Simulated Author's Rebuttal

3 responses · 0 unresolved

We thank the referee for the constructive and insightful comments, which highlight important limitations in statistical rigor and methodological assumptions. We address each major comment below and will incorporate revisions to strengthen the manuscript.

read point-by-point responses
  1. Referee: [Paired dataset construction and results] Paired data compilation and correlation analysis: All headline results (PDM Score vs. Driving Score ρ=0.90, EP as top predictor, non-monotonicity with inversions, and the 3-metric formula) are computed exclusively on the n=8 methods with complete paired data. No bootstrap intervals, statistical significance tests, or sensitivity analysis to outliers are reported, making the claims vulnerable to small-sample artifacts.

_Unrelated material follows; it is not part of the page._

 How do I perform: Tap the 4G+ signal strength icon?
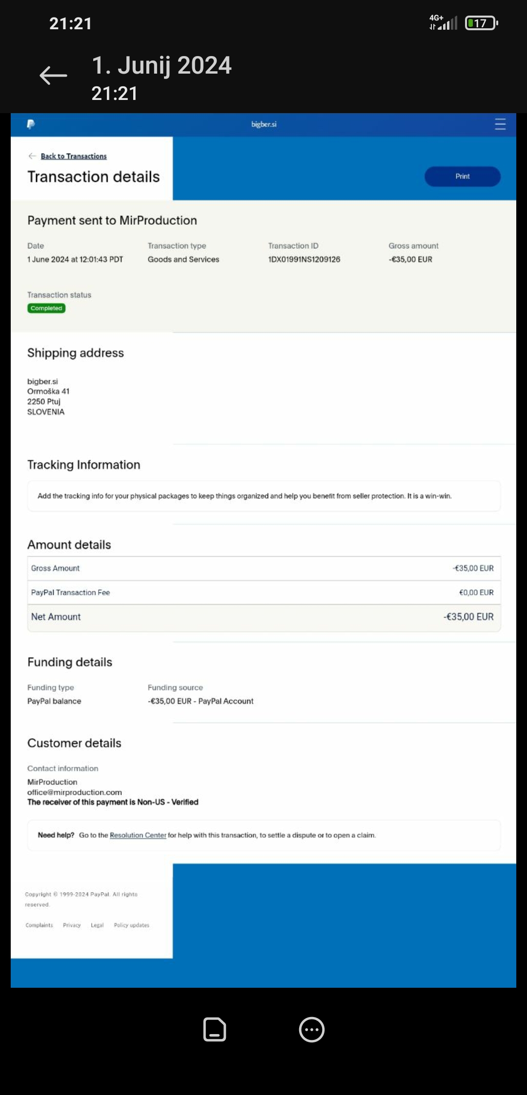coord(443,22)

    Authors: We acknowledge the small n=8 sample as a core limitation due to the scarcity of published paired results across benchmarks. In the revision, we will add bootstrap resampling (1000 iterations) to report 95% confidence intervals for the Spearman ρ values, including for PDM Score vs. Driving Score and the sub-metrics. We will also include leave-one-out sensitivity analysis to evaluate the stability of EP as the top predictor and the observed ranking inversions. These additions will be presented alongside an explicit discussion of small-sample caveats, framing the results as preliminary evidence rather than definitive claims. revision: yes

  2. Referee: [Simplified metric formula and ablation] 3-metric formula: The selection of which two sub-metrics (TTC, Comfort) to drop and the demonstration that the resulting formula matches full PDMS at ρ=0.90 both occur on the identical n=8 sample, introducing circularity. The claim that these metrics 'approach saturation' is therefore an in-sample observation without hold-out validation or external confirmation.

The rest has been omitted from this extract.